En América Latina nos encontramos peor que durante la crisis financiera global de 2008. Hemos alcanzado los mismos niveles de pobreza que los que tuvimos aquel año catastrófico; 209 millones de personas, pero ahora tenemos 28 millones de latinoamericanos más engrosando la franja de la pobreza extrema; 78 millones de seres humanos que no tienen qué comer, que vestir, ni dónde vivir, niveles muy superiores a los de 1990, cuando las cifras alcanzaban los 212 millones de latinos pobres y 64 millones de pobres extremos.

De acuerdo con estos datos de la Cepal, no solo hemos retrocedido una década, necesitaremos otra más para tener los niveles de 2019, 20 años de retroceso en una región de por sí azotada por el narcotráfico, la violencia política y el enardecimiento social y que en 2020 tuvo que sufrir los embates de una pandemia inédita.

La verdad es que en 20 años no estaremos mejor y todos lo sabemos, por ello, este momento de crisis debemos tomarlo como nuestra oportunidad, como un parteaguas para que los gobiernos cambien los enfoques con los que se mide el grado de riqueza y se ponga más atención al verdadero bienestar de la población.

Los gobiernos deben comprender que la carrera que deben emprender no es la de elevar los niveles del Producto Interno Bruto (PIB) o del Producto Nacional Bruto (PNB), lograr los niveles de 2019 no significa nada y no sirve de nada sin reparto equitativo de la riqueza, sin cobertura universal de educación, salud y alimentación, incluso, pensar en la renta básica universal.

Esta es la crisis que la América Latina necesita para darse la oportunidad de entender que las cosas pueden ser distintas, que el verdadero bienestar es una cosa diferente a lo que repiten en sus planes de desarrollo y que lo importante no son los niveles de riqueza, sino la forma en la que se distribuye. La oportunidad es cambiar la visión economicista que nos tiene en esta crisis.

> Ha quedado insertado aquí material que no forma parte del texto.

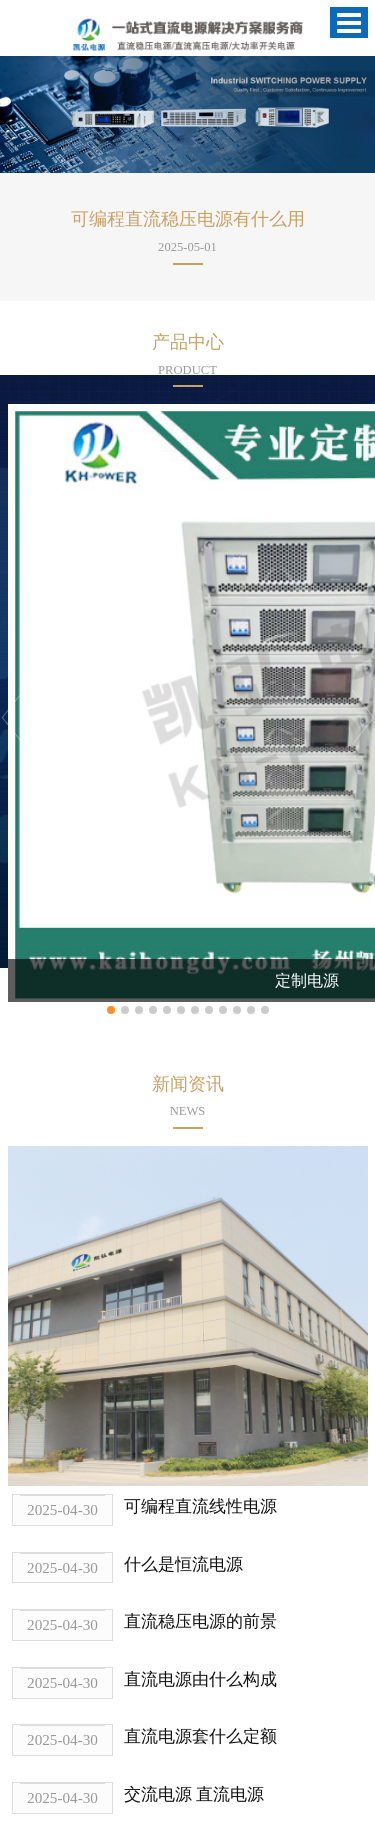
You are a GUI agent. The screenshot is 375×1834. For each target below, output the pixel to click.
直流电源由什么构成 (200, 1679)
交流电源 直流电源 (194, 1794)
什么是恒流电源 (183, 1564)
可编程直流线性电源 (200, 1506)
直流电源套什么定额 (200, 1736)
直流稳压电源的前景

Esta es nuestra oportunidad, depende de nuestros líderes, los actuales y los que aspiran a serlo, ellos deben ser lo suficientemente honestos para darse cuenta de que el enfoque debe cambiar, aunque los organismos internacionales digan lo contrario, lo suficientemente valientes para enfrentarse a ellos y leales para velar por los intereses de su gente y no los de sus multimillonarios.

También, es la oportunidad para que los ciudadanos nos hagamos responsables de nuestro voto, de nuestras elecciones y acciones políticas, para que comencemos a pensar más en comunidad y exigir a nuestros líderes resultados a la altura de nuestras necesidades; la crisis también es nuestra corresponsabilidad.

Ya perdimos 20 años y millones de vidas ¿Qué más podemos perder?